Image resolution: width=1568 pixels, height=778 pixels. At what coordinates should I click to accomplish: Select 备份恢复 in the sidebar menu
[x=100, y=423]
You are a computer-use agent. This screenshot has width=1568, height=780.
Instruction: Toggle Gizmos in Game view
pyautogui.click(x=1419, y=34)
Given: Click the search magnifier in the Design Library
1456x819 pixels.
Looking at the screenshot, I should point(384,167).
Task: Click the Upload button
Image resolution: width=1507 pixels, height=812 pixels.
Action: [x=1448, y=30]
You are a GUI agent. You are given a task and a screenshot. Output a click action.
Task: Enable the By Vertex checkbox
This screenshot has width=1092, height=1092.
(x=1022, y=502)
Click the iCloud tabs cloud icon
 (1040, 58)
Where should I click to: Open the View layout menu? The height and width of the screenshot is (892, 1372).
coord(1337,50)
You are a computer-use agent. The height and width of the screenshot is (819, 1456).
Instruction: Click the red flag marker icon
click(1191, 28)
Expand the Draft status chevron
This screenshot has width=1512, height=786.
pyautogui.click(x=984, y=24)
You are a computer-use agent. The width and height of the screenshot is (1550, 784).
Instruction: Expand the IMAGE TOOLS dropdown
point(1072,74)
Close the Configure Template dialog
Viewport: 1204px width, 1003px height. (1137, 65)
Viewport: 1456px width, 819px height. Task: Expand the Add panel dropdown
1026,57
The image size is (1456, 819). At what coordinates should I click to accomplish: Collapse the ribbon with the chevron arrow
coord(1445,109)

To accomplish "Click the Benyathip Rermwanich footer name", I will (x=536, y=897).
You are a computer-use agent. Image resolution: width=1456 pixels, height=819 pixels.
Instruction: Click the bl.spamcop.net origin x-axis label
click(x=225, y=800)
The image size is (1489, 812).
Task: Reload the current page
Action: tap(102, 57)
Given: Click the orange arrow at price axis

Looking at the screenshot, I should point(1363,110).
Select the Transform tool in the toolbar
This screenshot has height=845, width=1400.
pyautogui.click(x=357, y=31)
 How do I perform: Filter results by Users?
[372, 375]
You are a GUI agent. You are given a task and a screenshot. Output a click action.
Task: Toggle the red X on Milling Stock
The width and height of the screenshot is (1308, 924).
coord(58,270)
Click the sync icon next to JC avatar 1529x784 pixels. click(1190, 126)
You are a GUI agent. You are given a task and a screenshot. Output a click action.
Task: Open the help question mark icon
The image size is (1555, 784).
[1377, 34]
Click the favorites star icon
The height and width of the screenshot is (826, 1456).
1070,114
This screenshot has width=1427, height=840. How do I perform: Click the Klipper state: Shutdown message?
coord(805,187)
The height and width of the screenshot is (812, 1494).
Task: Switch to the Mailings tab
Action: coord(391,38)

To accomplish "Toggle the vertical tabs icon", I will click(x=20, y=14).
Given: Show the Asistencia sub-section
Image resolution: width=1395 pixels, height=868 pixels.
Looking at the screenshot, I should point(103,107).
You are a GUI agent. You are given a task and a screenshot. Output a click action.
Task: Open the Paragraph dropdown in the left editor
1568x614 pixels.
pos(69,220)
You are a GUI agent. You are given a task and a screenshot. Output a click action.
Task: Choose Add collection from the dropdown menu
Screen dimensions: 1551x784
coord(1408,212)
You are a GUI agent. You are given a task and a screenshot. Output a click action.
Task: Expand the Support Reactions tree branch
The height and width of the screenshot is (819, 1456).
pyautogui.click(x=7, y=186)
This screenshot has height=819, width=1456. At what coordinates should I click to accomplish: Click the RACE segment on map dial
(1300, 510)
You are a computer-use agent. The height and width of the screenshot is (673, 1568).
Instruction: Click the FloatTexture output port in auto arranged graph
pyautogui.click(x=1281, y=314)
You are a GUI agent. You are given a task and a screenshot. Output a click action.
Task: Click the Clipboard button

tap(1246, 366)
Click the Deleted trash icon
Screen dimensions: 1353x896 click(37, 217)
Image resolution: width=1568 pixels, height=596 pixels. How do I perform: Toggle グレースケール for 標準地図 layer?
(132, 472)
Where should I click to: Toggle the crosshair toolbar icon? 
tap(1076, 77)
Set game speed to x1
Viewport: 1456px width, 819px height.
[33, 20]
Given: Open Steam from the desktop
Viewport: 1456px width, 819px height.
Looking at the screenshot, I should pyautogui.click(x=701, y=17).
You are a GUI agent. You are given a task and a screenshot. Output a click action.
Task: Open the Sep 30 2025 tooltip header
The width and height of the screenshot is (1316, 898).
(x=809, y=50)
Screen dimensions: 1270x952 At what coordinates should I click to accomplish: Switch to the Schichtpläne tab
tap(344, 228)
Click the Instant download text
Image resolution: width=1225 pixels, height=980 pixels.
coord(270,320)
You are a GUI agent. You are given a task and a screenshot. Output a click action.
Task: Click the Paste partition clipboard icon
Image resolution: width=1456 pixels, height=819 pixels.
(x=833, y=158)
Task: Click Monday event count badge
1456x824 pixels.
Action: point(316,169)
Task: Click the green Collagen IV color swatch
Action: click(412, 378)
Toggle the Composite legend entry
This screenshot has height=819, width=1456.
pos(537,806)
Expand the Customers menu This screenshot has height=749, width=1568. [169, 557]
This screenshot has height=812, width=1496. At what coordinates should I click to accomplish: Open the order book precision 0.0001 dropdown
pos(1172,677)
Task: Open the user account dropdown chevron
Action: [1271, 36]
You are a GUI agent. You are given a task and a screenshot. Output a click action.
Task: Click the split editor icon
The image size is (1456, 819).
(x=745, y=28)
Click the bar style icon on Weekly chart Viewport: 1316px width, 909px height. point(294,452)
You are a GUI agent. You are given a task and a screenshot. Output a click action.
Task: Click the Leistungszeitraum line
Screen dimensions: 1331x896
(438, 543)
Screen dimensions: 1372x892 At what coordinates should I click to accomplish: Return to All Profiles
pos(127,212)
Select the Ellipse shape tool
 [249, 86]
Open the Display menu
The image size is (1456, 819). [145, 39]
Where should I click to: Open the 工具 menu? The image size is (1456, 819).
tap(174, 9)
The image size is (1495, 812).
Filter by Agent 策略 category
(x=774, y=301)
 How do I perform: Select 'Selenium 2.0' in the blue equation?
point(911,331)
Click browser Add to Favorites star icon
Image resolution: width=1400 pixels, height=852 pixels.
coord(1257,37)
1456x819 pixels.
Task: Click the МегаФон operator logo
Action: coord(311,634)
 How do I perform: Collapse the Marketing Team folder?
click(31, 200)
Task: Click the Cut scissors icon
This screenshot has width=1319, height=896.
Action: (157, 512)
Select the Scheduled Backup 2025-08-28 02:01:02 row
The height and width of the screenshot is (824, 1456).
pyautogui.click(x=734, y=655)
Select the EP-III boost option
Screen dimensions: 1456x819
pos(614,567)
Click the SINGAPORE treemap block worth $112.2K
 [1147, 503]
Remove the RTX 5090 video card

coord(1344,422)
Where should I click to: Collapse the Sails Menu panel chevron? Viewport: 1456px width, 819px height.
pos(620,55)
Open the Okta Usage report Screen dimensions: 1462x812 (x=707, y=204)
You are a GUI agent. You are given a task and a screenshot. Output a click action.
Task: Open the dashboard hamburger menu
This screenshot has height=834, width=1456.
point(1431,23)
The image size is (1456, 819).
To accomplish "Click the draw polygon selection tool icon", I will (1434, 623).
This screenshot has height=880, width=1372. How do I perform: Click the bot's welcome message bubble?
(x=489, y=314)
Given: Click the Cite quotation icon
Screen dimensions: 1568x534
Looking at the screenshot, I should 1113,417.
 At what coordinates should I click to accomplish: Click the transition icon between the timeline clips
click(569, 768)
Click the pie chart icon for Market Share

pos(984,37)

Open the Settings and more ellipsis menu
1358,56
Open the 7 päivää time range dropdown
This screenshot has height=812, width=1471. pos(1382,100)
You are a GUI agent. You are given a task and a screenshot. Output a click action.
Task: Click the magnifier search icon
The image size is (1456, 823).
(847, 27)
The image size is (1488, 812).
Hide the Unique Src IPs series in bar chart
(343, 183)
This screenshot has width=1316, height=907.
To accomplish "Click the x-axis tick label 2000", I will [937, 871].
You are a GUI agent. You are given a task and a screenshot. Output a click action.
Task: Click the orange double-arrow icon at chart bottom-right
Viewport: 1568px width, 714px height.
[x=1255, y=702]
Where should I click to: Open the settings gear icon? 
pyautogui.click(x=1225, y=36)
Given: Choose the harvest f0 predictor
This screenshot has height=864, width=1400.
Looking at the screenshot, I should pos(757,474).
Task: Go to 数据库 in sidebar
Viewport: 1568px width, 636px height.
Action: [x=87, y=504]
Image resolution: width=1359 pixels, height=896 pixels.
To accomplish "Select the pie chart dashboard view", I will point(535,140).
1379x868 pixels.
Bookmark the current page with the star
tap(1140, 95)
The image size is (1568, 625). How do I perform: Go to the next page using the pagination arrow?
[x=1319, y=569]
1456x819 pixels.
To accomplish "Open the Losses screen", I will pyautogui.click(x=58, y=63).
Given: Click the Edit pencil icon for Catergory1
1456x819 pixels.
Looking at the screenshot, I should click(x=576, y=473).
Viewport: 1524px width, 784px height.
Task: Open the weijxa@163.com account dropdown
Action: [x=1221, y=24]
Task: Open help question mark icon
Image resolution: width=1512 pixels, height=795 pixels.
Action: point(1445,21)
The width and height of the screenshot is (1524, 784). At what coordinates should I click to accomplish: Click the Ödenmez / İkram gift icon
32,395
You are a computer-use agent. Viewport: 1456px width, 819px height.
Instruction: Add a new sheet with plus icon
|---|
Look through the entries above, and wherever a line holds the word "Choose", copy it.

Task: Choose Add collection from the dropdown menu
Given: Choose the harvest f0 predictor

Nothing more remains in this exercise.